Meet SA's biggest China

By Neil Pendock  2011-7-19 17:04:10

Collecting the harvest at Meerlust, above; an estate where Hong Kong-based Debra Meiburg, right, once worked

Debra Meiburg has lived in Hong Kong for 25 years. Besides being a Master of Wine, one of only 273 people worldwide to hold the honour, the native of California also knows about going with the flow.

For HK is the undisputed centre of the fine-wine universe - last year more than 40% of global wine auction turnover was channelled through the territory of skyscrapers. It is a gateway to China whose middle-class consumers are expected to outnumber Europe's within the decade. As such it is the Shangri-La for SA producers battling financial headwinds in their largest export market, the UK.

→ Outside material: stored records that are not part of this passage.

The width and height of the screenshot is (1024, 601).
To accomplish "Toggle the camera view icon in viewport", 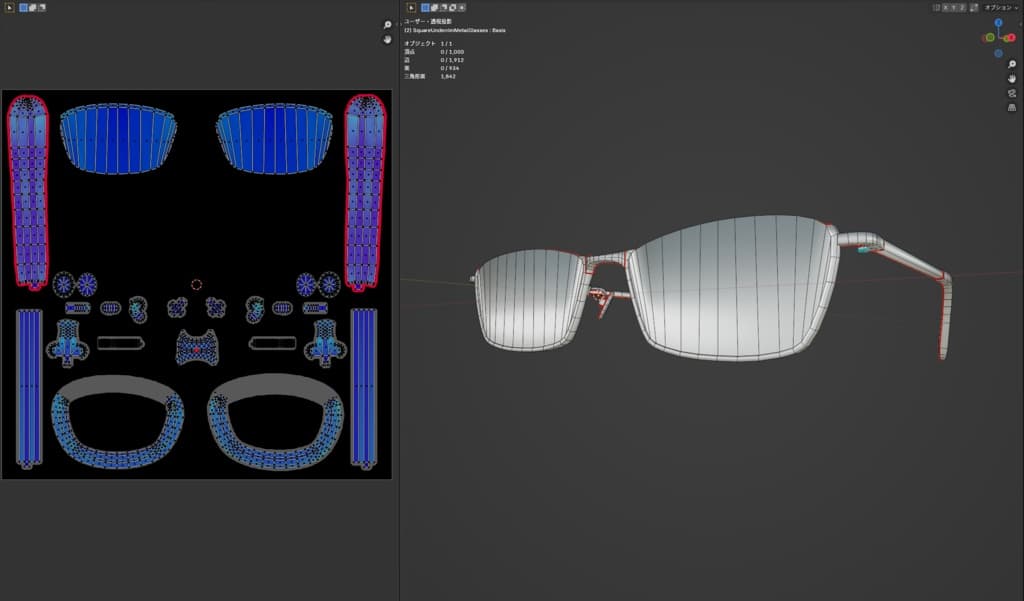I will click(1011, 93).
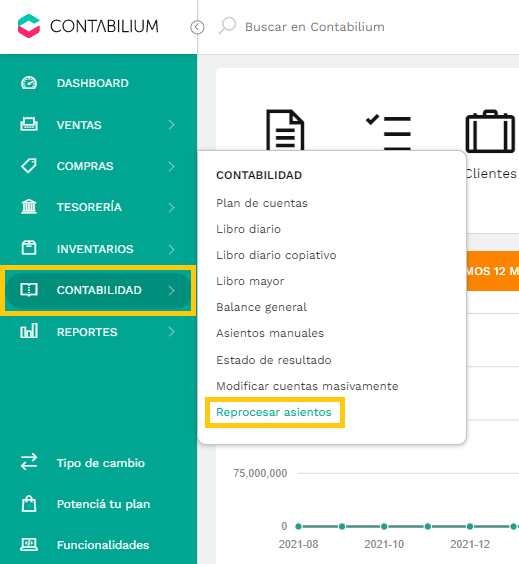Screen dimensions: 519x564
Task: Click the 2021-10 data point on chart
Action: 384,526
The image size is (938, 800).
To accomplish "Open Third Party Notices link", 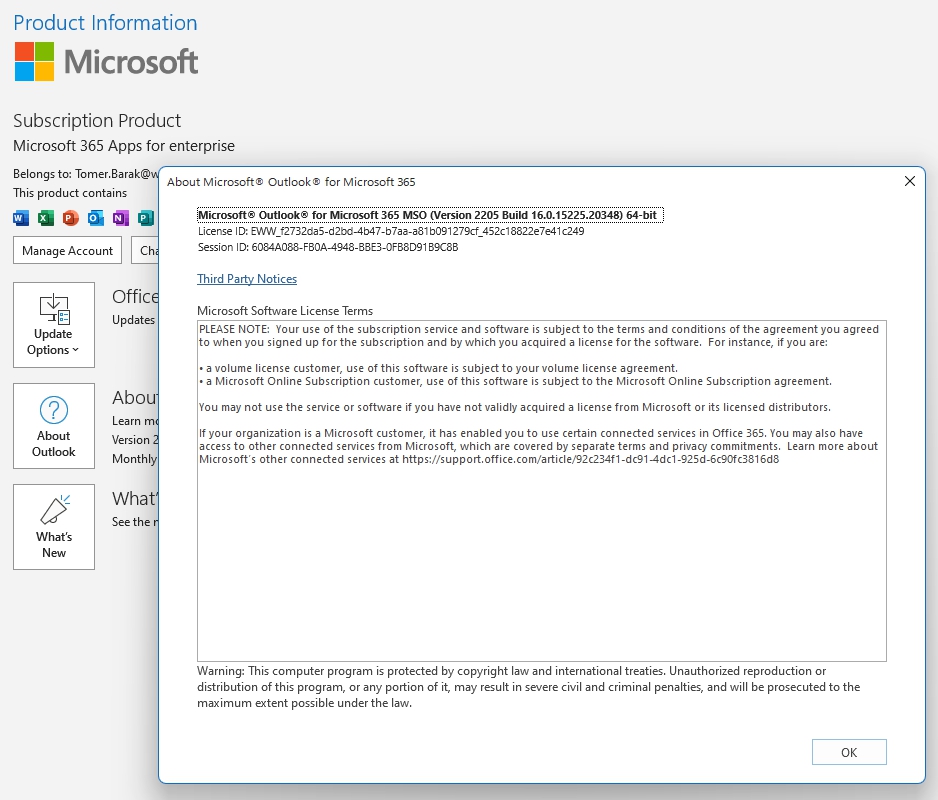I will 247,279.
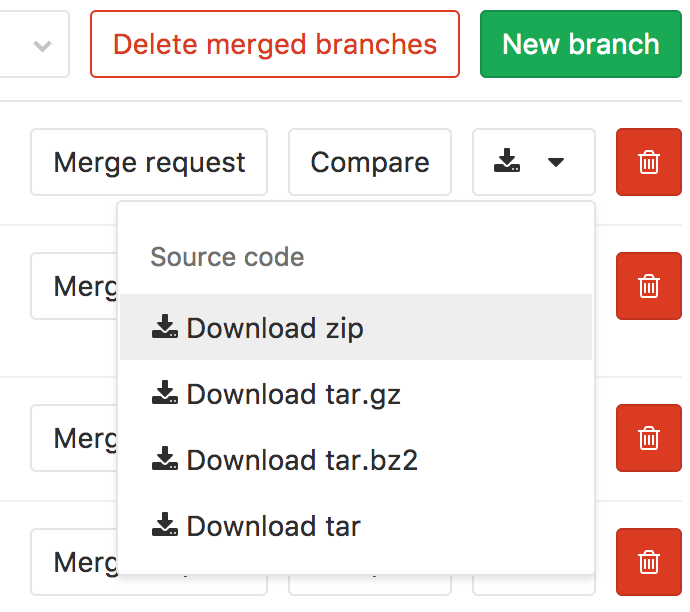The height and width of the screenshot is (612, 690).
Task: Remove the third branch via trash icon
Action: coord(649,438)
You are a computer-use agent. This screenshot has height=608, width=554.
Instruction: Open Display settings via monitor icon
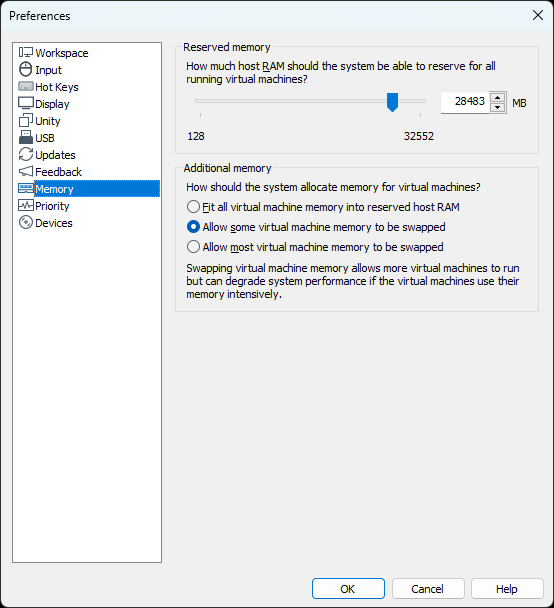click(x=26, y=103)
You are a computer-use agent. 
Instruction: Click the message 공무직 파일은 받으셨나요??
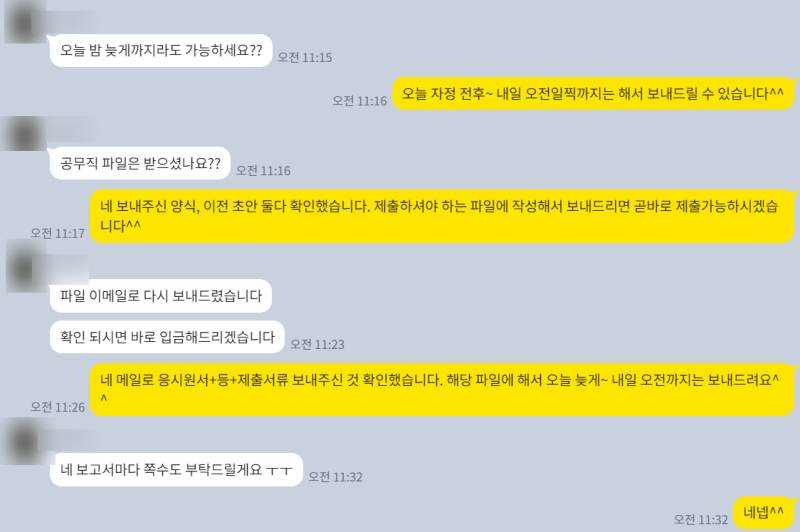140,163
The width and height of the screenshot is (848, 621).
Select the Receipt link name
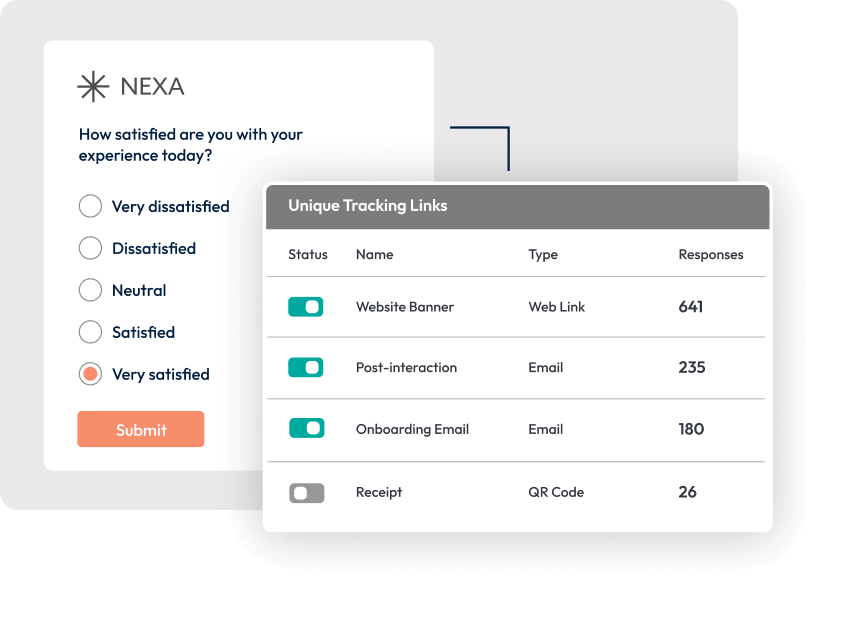click(x=379, y=492)
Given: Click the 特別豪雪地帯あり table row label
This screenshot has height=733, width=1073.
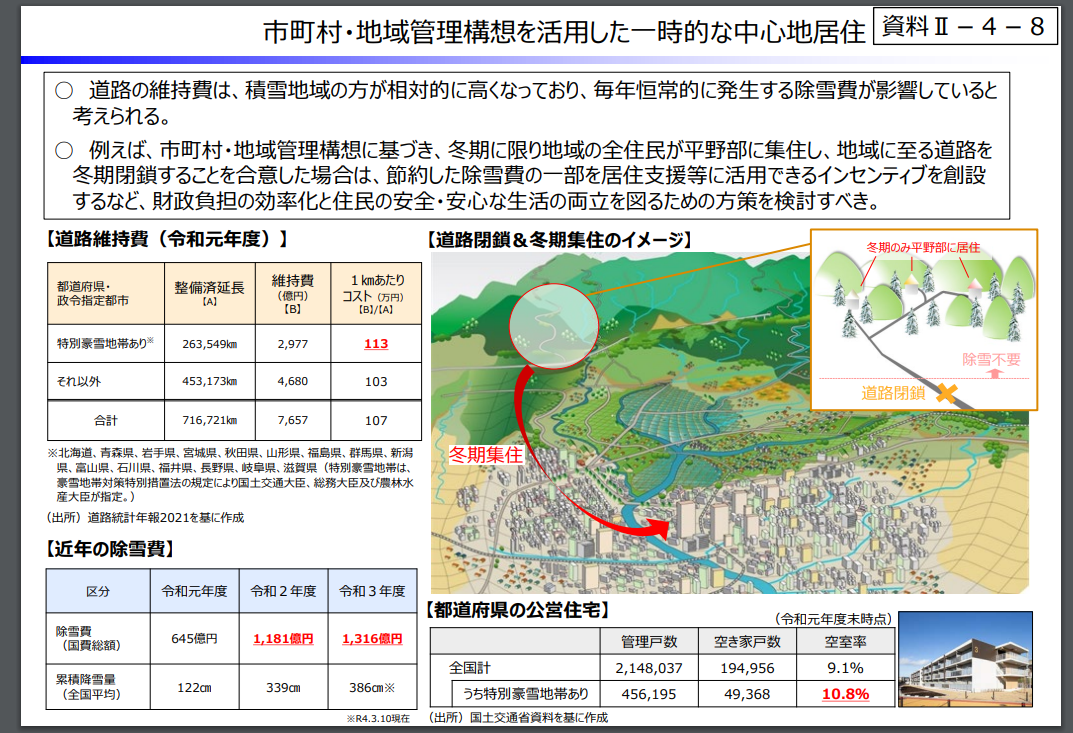Looking at the screenshot, I should [105, 343].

Meiburg is no stranger to SA, claiming distant kinship with Hannes Myburgh of Meerlust. She's a self-confessed "fan of SA wine" who has visited the Cape seven times, worked a harvest at Meerlust and competes in the Argus cycle race, dodgy ankle permitting. Her latest project is a TV series taking viewers around the world, matching food and wine. We caught up over lunch at the China Club, the retro-chic, Shanghai-style club and restaurant, on Hong Kong Island.

"Bordeaux and Burgundy are easy," Meiburg said, "but what recipe would you choose for SA? Is braai too kitsch?"

This reminded me of the presentation of the boffin of boerekos, François Ferreira, the previous weekend. Ferreira shocked and rocked the Absa Calitzdorp Port & Wine Festival with the claim that "boerekos doesn't exist, it's just modified Cape Malay cooking. Look at bobotie: boereboontjies are just Malay boonchies."

His food and wine pairing extravaganza was called Boerekos, Port, Bollywood & Ballroom, and pitted frikkadels in a saffron sauce with stamp mielies against Tinta Chocolate (a wood-influenced Tinta Barocca) from Boplaas Estate; and hake fishcakes with a lentil salad and pineapple achar matched with an Axe Hill White Port made from Chenin Blanc which, in another age of maiden aunts, might have been mistaken for a Fino Sherry.

The soup was a spicy turmeric bean and potato served in a koffiekoppie, one of the tasty ironies of the New South Africa. For Bollywood had come to the Calitzdorp NG Kerksaal (church hall) and the beautiful appliqué tapestries with their exposition of biblical parables make me think of moneychangers in the temple and confirmed that gastronomy is truly the religion of the day.

The soup, meanwhile, would not have been out of place at the China Club among the dim sums, congees and crispy chicken feet.

"SA wine would work in China," continued Meiburg. "The style fits and the price is right, which is not the case for most California wines. In addition, the Chinese government is keen to pursue closer relations with SA, which will help."

Chinese prefer to entertain at restaurants - "never at home; you choose a menu, bring the wine and show your friends just how much you love them", Meiburg informs me.

Imagine a private room at the China Club with Meiburg as sommelier and Ferreira as chef - a pairing made in marketing heaven.